Mehmet Gönüllüoğlu BİR ŞARKI BİR ŞİİR BİR ŞAİR

Eşimle Bursa’yı geziyoruz. Ulu Cami’yi geçince Koza Han, önlerinde küçük bir meydan. Meydanın sonunda tarihi bir yapı. Belli, yeni restorasyon görmüş, pırıl pırıl. Merakla yürüdük. Merdivenlerden çıktık; binanın kapısında bir yazı: “Tarihi belediye Binası.” Girişte oturan genç yanımıza geldi. Kibarca buranın turizme kapalı olduğunu, gezemeyeceğimizi söyledi. “Burası halen kullanılıyor. Belediye başkanımız da içeride. Üzgünüm.” “Biz de üzgünüz.” dedim. “İki emekli öğretmen, çok arzu etmiştik gezmeyi.” Gencin yüzü değişti, daha yumuşak; nereli olduğumuzu sordu, branşımızı falan… “En sevdiğim dersti edebiyat” dedi.
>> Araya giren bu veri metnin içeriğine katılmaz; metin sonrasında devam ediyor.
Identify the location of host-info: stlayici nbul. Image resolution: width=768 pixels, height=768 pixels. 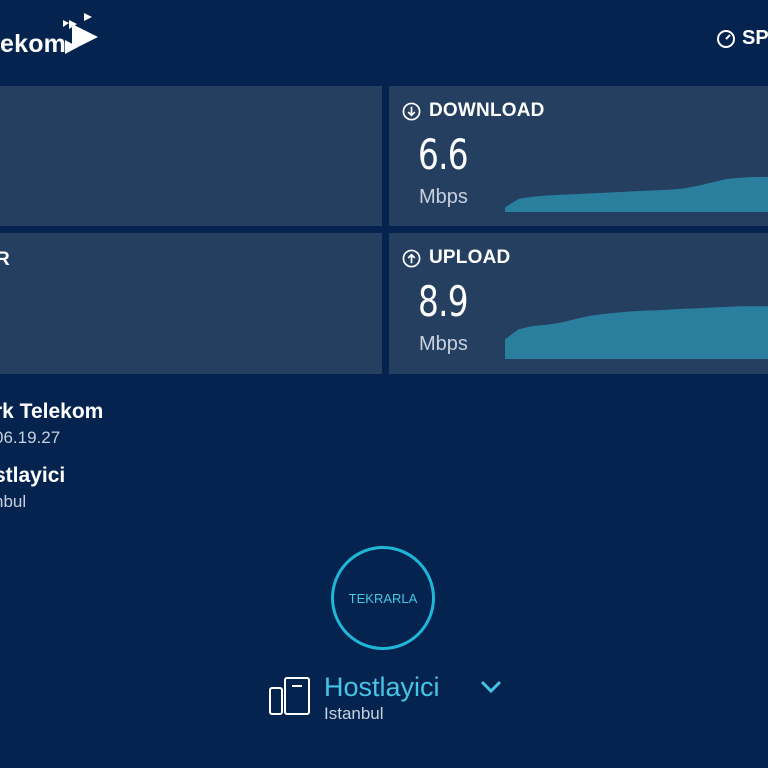
(32, 488).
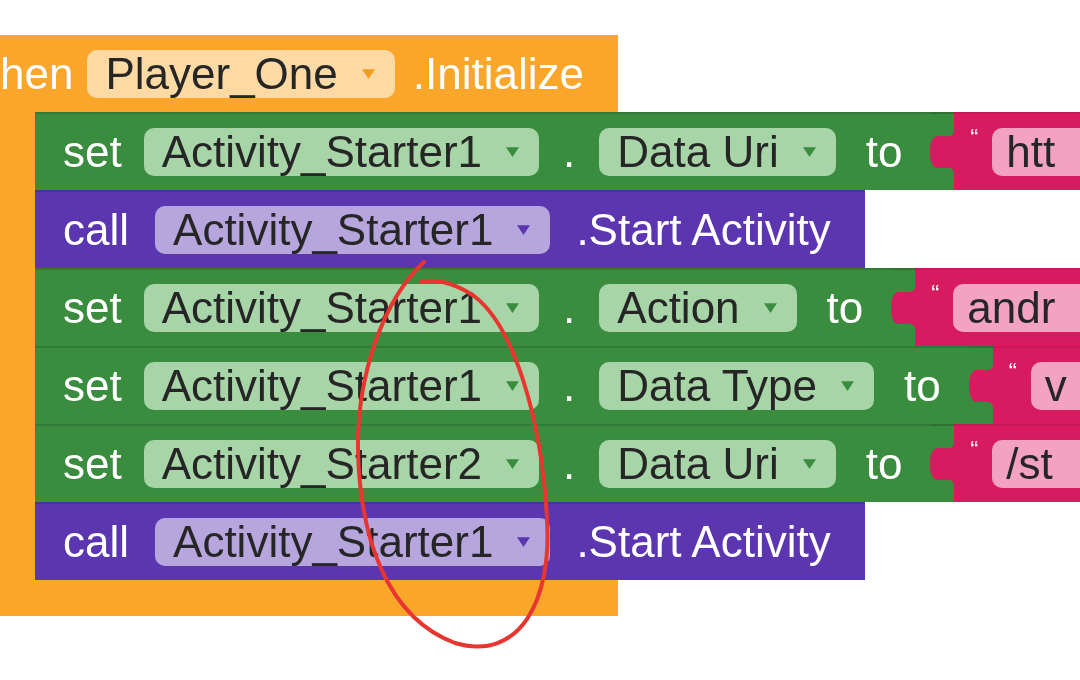 This screenshot has height=680, width=1080. I want to click on text-field: v, so click(1055, 386).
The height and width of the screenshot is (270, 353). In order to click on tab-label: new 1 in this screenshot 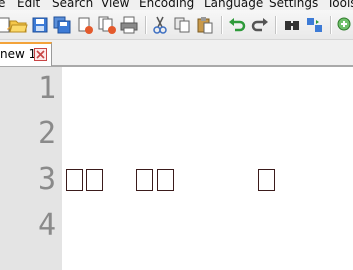, I will do `click(18, 54)`.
Sonra ekledi “Beni sessizce takip edin, fotoğraf çekmeyin, sizi gezdireyim. “


Giriş holünün duvarlarında kocaman taş aynalar… Oymalı çerçevelerin içerisinde çok görkemli, gösterişli duruyor. İkinci katta bir salon. Girişinde bir yazı: “Atatürk’ün zeybek oynadığı salon.” Heyecandan yüreğim ağzımda içeriye girdik. Genç anlatıyor: “2 Şubat1938, çarşamba gecesi Atamız son zeybeğini bu salonda oynadı.” “Oda değişti mi?” diye sordum. “Restorasyon gördü ama odadaki eşyalar orijinal.” “Halı?” “Değişmedi.” Salonun tam ortasındayız. Birden Bursa’da zaman durdu. Kulaklarımda bir ses:

Eğilmez başın gibi 
Gökler bulutlu efem
Dağlar yoldaşın gibi
Sana ne mutlu efem.

Ömer Bedrettin Uşaklı’nın mısraları, Kaptan Ali Rıza Bey’in Hicaz şarkısı… Na-sıl oldu bilmem, geldi kulaklarıma yerleşti. Hani boş bulunsam “Siz de duyuyor musunuz?” diye soracağım. Yere çömeldim sağ dizimi yere vurdum, efeler gibi. Zeybek oynamayı bilmem, hiç de oynamadım. Ses devam ediyor:

Oyna, yansın cepkenin;
Yansın güneşten tenin!
Gün senin, şenlik senin;
Bayramın kutlu efem!...

Doğruldum. Atatürk de böyle mi yapmıştı. “Kagir bina, belki dizini biraz sert vurunca yerler titremiştir.” Duygular sel gibi. İçimde Atatürk’ü hissediyorum; bir bedende iki ruh…
Çoban yıldızı gibi
Gönlüme doğdun efem
Bir peri kızı gibi
Gönlümü çaldın efem
Kalbim şarkının ritminde atıyor. Şimdi hayat bana daha basit, daha kolay geli-yor. Çok şey yapılabilir, kapatılan fabrikalar yeniden açılır. Ekonomi düzelir, eğitim sil baştan yeniden yapılanır, her şeye gücümüz yeter. O güç yerden bana doğru yükseliyor, dizimi vurduğum noktadan içime doluyor.
Nereye baktığımı bile görmüyorum dışarıya çıktık. Attığım adımlar daha sert, yere sağlam basıyorum. Umutluyum, sevinçliyim. 74 yaşında bir adam böyle hissediyorsa gençlerimiz neler hissediyordur? Milyonlarca Türk genci, biz daha çok şey yaparız. Her şey yeni başlıyor.


Gezi Notları
Mehmet Gönüllüoğlu
Bursa,26.09.2023
(Not: Heyecanımızı görerek birkaç fotoğraf almamıza izin veren görevliye minnettarız.)